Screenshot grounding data
################

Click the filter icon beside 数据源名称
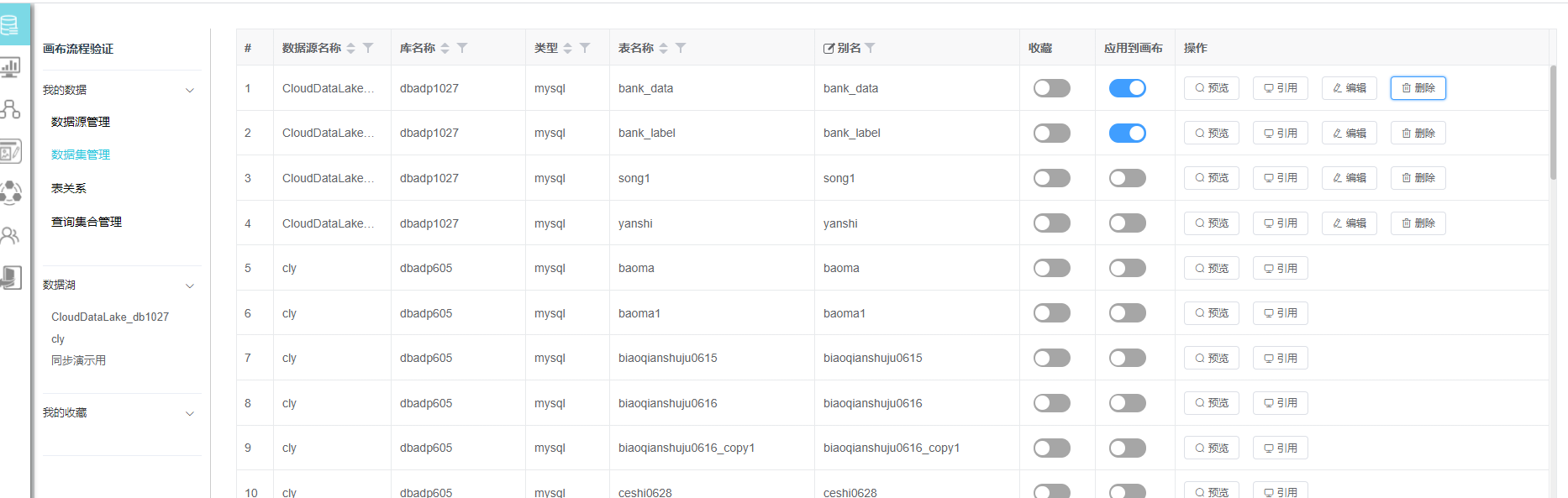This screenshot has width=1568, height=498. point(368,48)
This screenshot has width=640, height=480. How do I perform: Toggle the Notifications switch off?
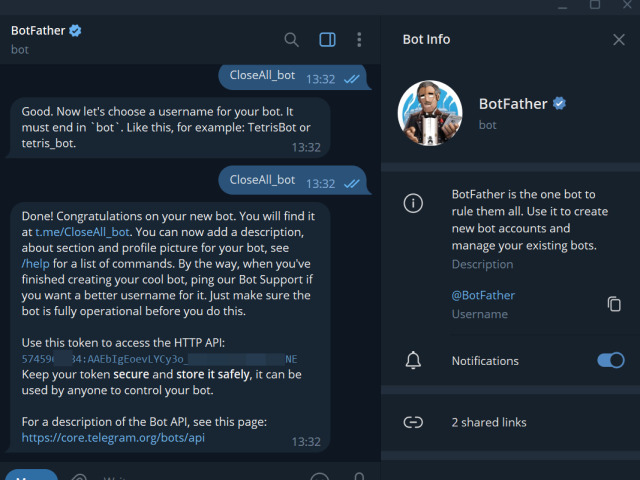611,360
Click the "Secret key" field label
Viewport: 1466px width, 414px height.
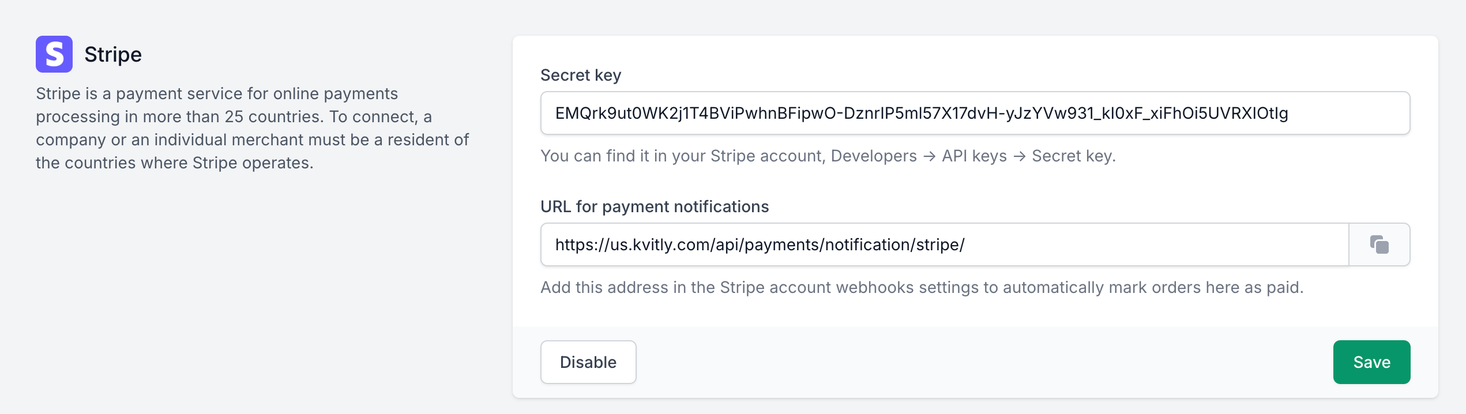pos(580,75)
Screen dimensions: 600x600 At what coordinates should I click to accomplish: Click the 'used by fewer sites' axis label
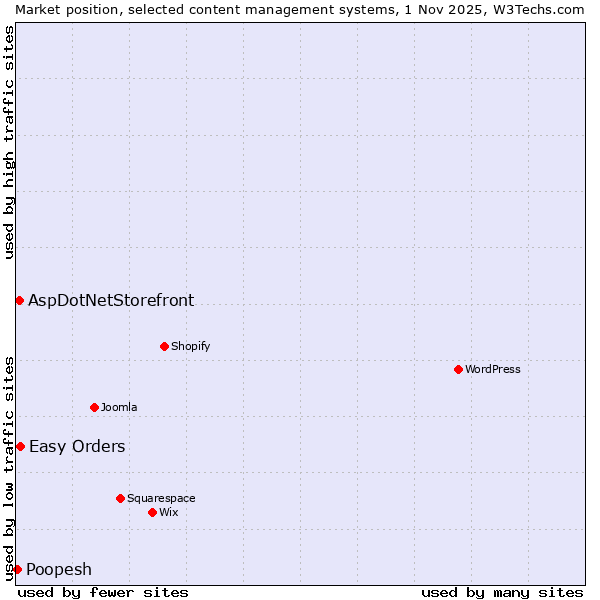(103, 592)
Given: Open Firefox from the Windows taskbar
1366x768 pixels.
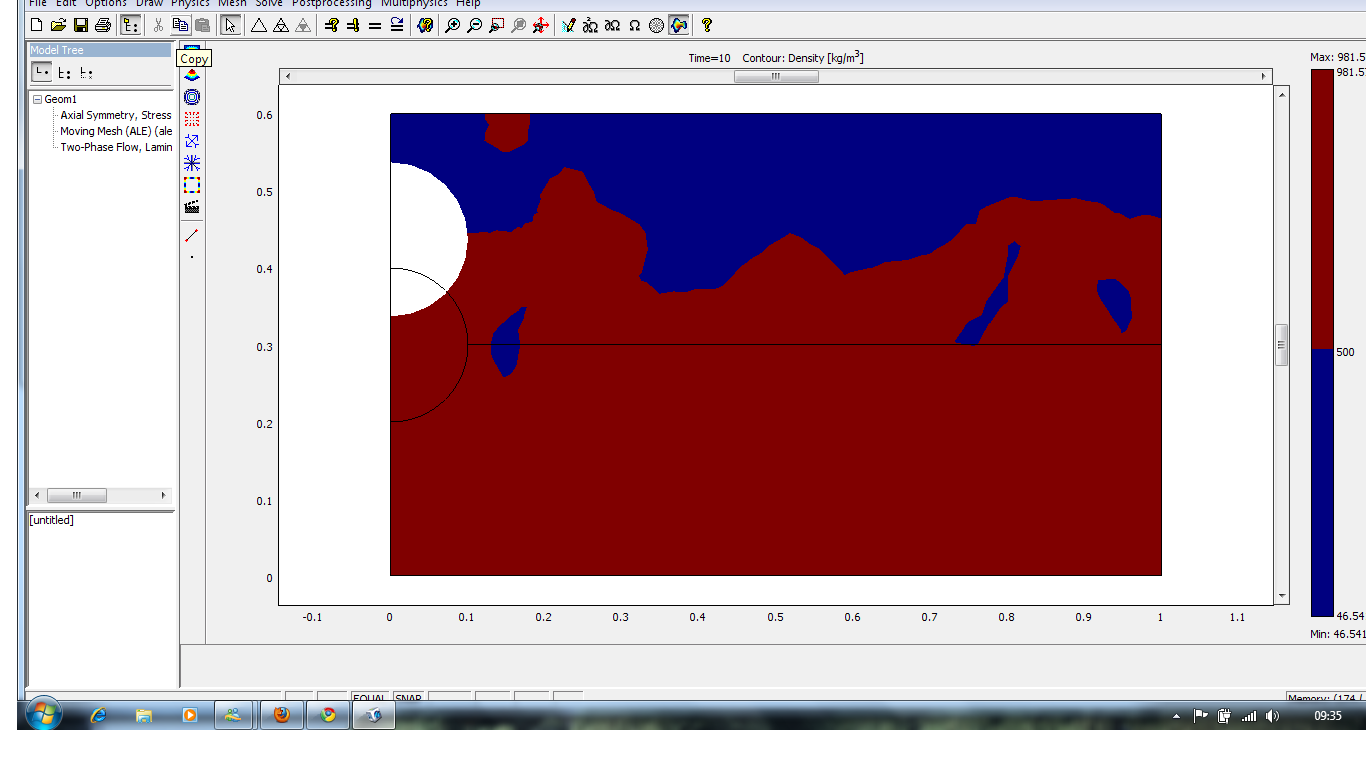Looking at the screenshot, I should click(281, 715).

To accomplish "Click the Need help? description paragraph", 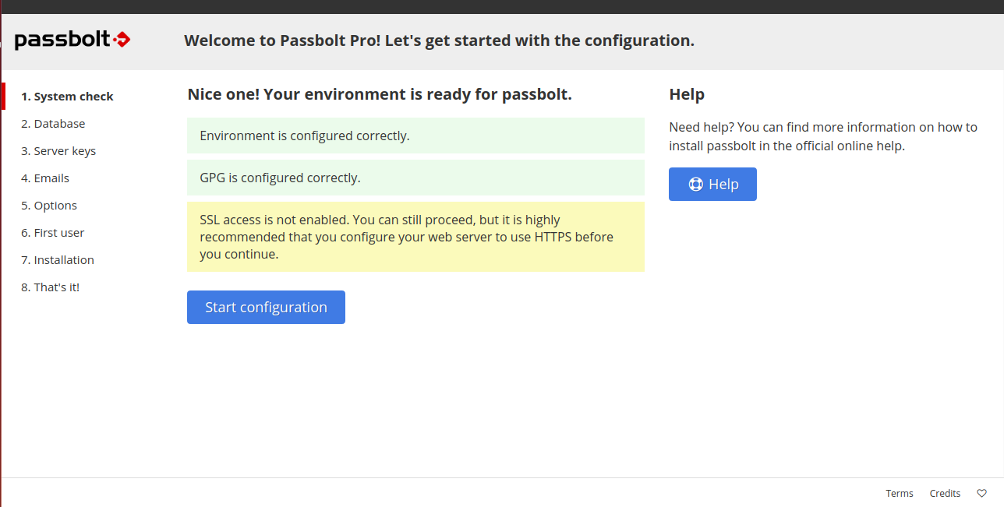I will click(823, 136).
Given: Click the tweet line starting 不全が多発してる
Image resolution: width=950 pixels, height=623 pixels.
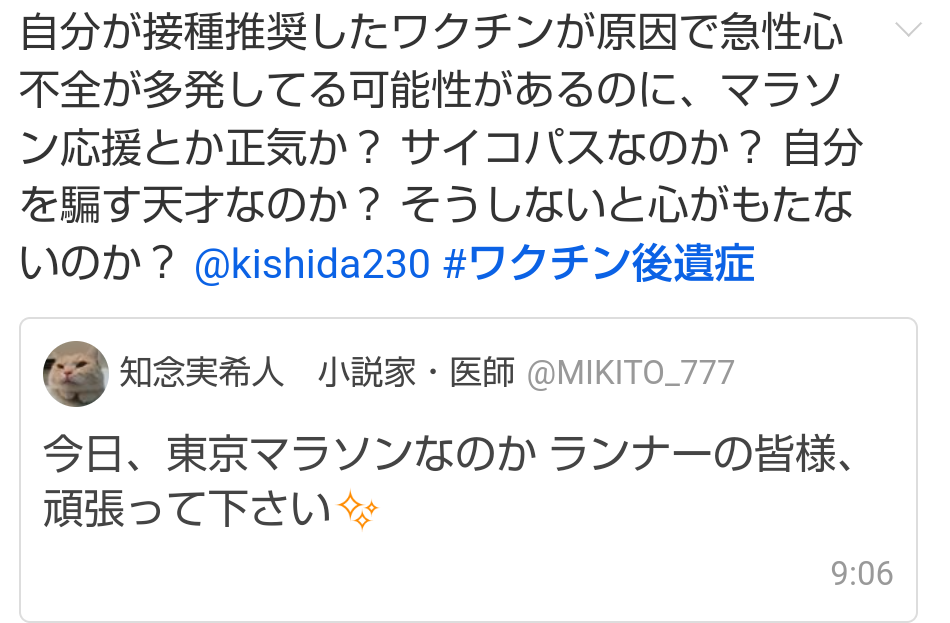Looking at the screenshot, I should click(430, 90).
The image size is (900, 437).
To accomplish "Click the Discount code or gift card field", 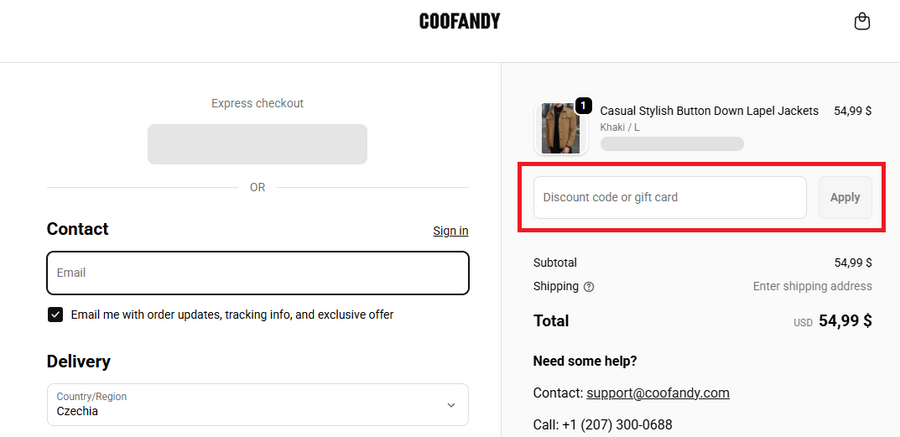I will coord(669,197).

################

■ **YOUR GOAL**:
Show every line of the data that includes the string "Given".

■ **REPLY**:
Given: Open Firefox from the Windows taskbar
Given: Click the tweet line starting 不全が多発してる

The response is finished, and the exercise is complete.